Prediction accuracy and generalization analysis: simulation vs. real-world-driven env.
| Model | Sim. Environment MAPE (%) |
Real-World Driven Env. MAPE (%) |
|---|---|---|
| ARIMA | 24.50 | 29.19 |
| RBFNN | 34.86 | 35.89 |
| LSTM | 6.09 | 23.80 |
| TimesNet | 4.75 | 23.72 |
To elucidate the temporal dynamics underlying this quantitative superiority, Figure 2 plots the single-step prediction fitting curves for the simulated environment. The overall trend indicates that the TimesNet trajectory exhibits tight convergence with the ground truth, accurately tracking multi-scale periodic fluctuations. In contrast, the ARIMA curve exhibits erratic fluctuations and significant overshoot, failing to model the complex non-linear volatility.
Figure 2.
Latency forecasting performance. Comparative analysis of a representative node shows TimesNet achieves superior convergence with ground truth, accurately tracking high-entropy singularities where baselines exhibit significant phase lag or instability.

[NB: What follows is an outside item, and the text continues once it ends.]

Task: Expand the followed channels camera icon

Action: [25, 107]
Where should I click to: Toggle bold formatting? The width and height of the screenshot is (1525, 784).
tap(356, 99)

Crucially, the magnified inset in Figure 2 highlights the models’ responses to a critical network failure event, characterized by a high-entropy singularity manifesting as a catastrophic latency surge to 600 ms. Recurrent architectures like LSTMs exhibit a pronounced informational phase lag and severe amplitude attenuation, with the predicted value failing to exceed 260 ms, thereby dangerously underestimating the system risk. By systematically decomposing complex latency time series into distinct periodic components via FFT, TimesNet accurately distinguishes between structured dual-frequency fluctuations and sporadic high-entropy anomalies. This enables the model to promptly capture the phase transition and accurately predict the recovery trajectory without the hysteresis inherent in RNNs. Ultimately, this robust time-frequency representation enables TimesNet to effectively capture latency dynamics across heterogeneous consensus environments.
4.3. Entropy-Constrained Consensus Efficiency Evaluation
This section provides a quantitative evaluation of the thermodynamic efficiency enhancements realized by TimesNet-BFT. To rigorously assess system throughput, transaction confirmation latency, and phase stability (view change frequency), the experimental evaluation is structured around two distinct entropy regimes: Nominal and Adverse.
The Nominal Scenario emulates a stable operating environment characterized by minor stochastic fluctuations around the baseline network latency. This scenario serves as a control baseline to verify that the optimization framework introduces negligible computational entropy under normal conditions. Conversely, the Adverse Scenario is designed to stress-test system resilience through two specific classes of anomalies. Initially, spanning Views 50–70, the system is subjected to network jitter, where high-variance latency fluctuations are simulated via the systematic injection of multi-scale stochastic noise to mimic channel instability. Subsequently, commencing at View 80, a partial network failure is triggered, representing a structural topology breakdown. In this scenario, a distinct subset of nodes (25% of the cluster) experiences a catastrophic latency surge to 600 ms, far exceeding the 200 ms timeout boundary. This comparative analysis evaluates the information-agnostic baseline protocol against the entropy-aware TimesNet-BFT.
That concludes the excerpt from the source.